Sixty-Five Years Post-Ceasefire, US Must Build Trust to End Korean War

July 27 marks the 65th anniversary of the Armistice Agreement when the US, North Korea and China signed a ceasefire to halt three years of brutal fighting which claimed 4 million lives. When the military commanders laid down their weapons, they promised to return within 90 days to negotiate a peace agreement to end the Korean War.

Sixty-five years later, after two historic summits between the two Koreas at Panmunjom and between North Korea and the United States in Singapore, we are the closest ever to seeing a peace process that will yield that long-awaited peace agreement.

In Singapore, US President Trump and North Korean Chairman Kim Jong Un committed to improving relations between the two countries, establishing a peace regime and denuclearizing the Korean Peninsula. The first step toward advancing this longer process, which was the last item both leaders agreed to, is North Korea’s return of the remains of the US servicemen from the war.
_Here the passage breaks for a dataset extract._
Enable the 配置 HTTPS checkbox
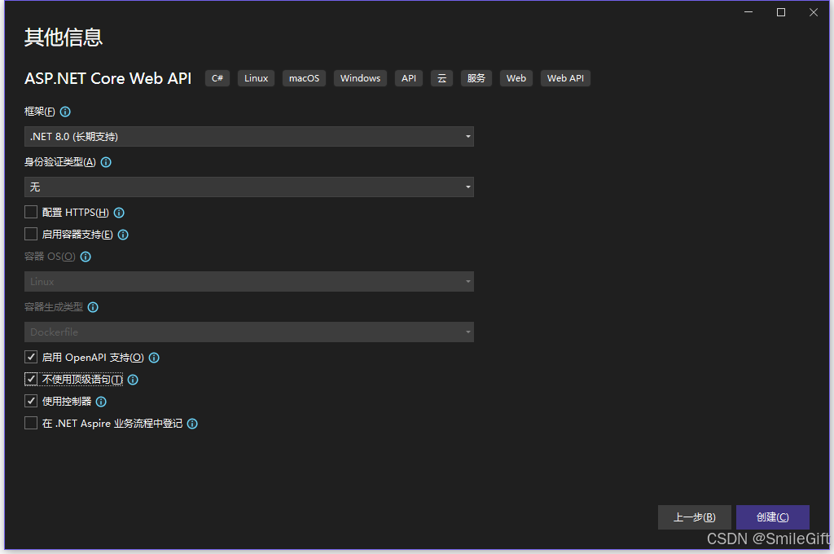Screen dimensions: 834x554 point(31,213)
According to KBS World Radio, North Korea is slated to repatriate two truckloads of wooden boxes of American soldiers on the anniversary.

Already, North Korea has halted nuclear and missile testing, and the United States and South Korea have suspended their joint war drills. According to Vincent Brooks, US Commander of US Forces in Korea, almost a year has passed without North Korea conducting a nuclear test. Furthermore, Pyongyang has returned all detained Americans and has begun to dismantle a satellite launch site, according to the think tank 38 North.
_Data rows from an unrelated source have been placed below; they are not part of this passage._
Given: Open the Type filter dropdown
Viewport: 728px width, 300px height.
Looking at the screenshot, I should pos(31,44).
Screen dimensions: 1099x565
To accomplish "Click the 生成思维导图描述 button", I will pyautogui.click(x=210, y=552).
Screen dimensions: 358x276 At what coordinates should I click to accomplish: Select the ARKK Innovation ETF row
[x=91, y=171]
At a July 25 Senate Foreign Relations hearing, in response to Democratic Sen. Chris Murphy’s tough questioning on whether North Korea agreed to the US definition of denuclearization, Secretary of State Mike Pompeo affirmed that the North Koreans agreed to denuclearize according to a US definition of denuclearization that was “not dissimilar to how the UN has characterized it, [or] how South Koreans have characterized it.”